Penyederhanaan yang dimaksud di sini adalah menempatkan fenomena tersebut
ke dalam suatu model. Dengan kata lain, model adalah suantu perkiraan atau
penyederhanaan dari realitas yang sebenarnya. Tujuan dari model hidrologi adalah
untuk mempelajari siklus air yang ada di alam dan meramalkan outputnya. Model
hidrologi dapat digunakan untuk peramalan banjir, perencanaan bendungan,
pengaturan bendungan, pengelolaan, dan pengembangan DAS (Indarto, 2010).
2.4.1 Model Hujan-Debit Menurut Penelitian Terdahulu
Menurut Bappenas (2007), salah satu metode pendekatan model hujan-
debit yang lazim digunakan di Indonesia adalah metode Mock karena
penerapannya mudah dan jenis data yang digunakan relatif lebih sedikit seperti
data curah hujan, data klimatologi dan data topografi catchment area daerah yang
ditinjau. Anggraeni (2010), telah melakukan penelitian tentang keandalan metode
Mock yang diaplikasikan pada Sub Daerah Aliran Sungai (DAS) Rokan. Hasil
model limpasan hujan menggunakan metode Mock bahwa diukur berdasarkan
kriteria kesalahan sistematis (ME) adalah sebesar 41,63% dan hasil analisa
metode Mock berada di bawah (under-estimate) data debit AWLR Dalu-dalu
Tingkat keteepatan (RMSE) dan ketelitian (S) terhadap data rekaman debit pada
sub DAS Rokan berturut- turut adalah sebesar 56,35% dan 38,30%.
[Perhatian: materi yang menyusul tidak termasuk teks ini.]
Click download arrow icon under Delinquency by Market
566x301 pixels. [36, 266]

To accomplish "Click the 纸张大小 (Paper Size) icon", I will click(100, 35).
Pada tahun 1994 ahli hidrologi Rob Van der Weert berkebangsaan belanda
melakukan penelitian dengan mengembangkan model hujan-debit yang lazim
desebut Model RainRun khusus untuk klimatologi yang berlaku di Indonesia.
Perbedaannya dengan model-model lain yang dikembangkan adalah pada konsep
pembedaan penutup tanah berupa hutan dan bukan hutan. Model yang
dikembangkan oleh Rob van der Weert ini menjadi sangat relevan untuk dijadikan
kajian analisis hujan aliran limpasan di Indonesia khususnya di Provinsi Riau
dengan memasukkan parameter kunci perubahan hutan pada model tersebut
Jayadi (2008) melakukan penelitian keandalan model Rain Run yang
diaplikasikan pada Sub Daerah Aliran Sungai (DAS) citarum. Hasil model hujan-
debit menggunakan model RainRun diukur berdasarkan kriteria kesalahan Volume
Error (VE) adalah sebesar 5 %, kriteria keofisisen korelasi R adalah sebesar 0,855
dan koefisien efisiensi (CE) sebesar 0,70, baik untuk tahap kalibrasi, verifikasi
serta simulasi model membuktikan unjuk kerja yang cukup baik untuk diterapkan
di DAS Citarum Pulau Jawa.
Suprayogi dkk (2012) juga melakukan penelitian keandalan model Rain
Run yan diaplikasikan pada Sub Daerah Aliran Sungai (DAS) Indragiri. Hasil
utama penelitian menunjukan bahwa penerapan model RainRun untuk DAS
indragiri pada tahap kalibrasi diperoleh nilai Root Mean Square Error (RMSE)
1,327 % dan tahap verifikasi diperoleh nilai RMSE 2,128 %. Sedangkan hasil
analisa model Mock pada tahap kalibrasi diperoleh nilai RMSE 5,298 % dan
tahap verifikasi diperoleh nilai RMSE 13,760 %. Hasil komparasi model RainRun
dan model Mock dengan menggunakan uji parameter statistik RMSE
menunjukkan bahwa tingkat kesalahan model RainRun lebih rendah bila
dibandingkan menggunakan model Mock.
Model yang akan digunakan untuk menghitung debit andalan sungai
dalam penelitian ini adalah model RainRun. Berdasarkan dari penelitian
sebelumnya model RainRun menunjukkan nilai kesalahan yang rendah.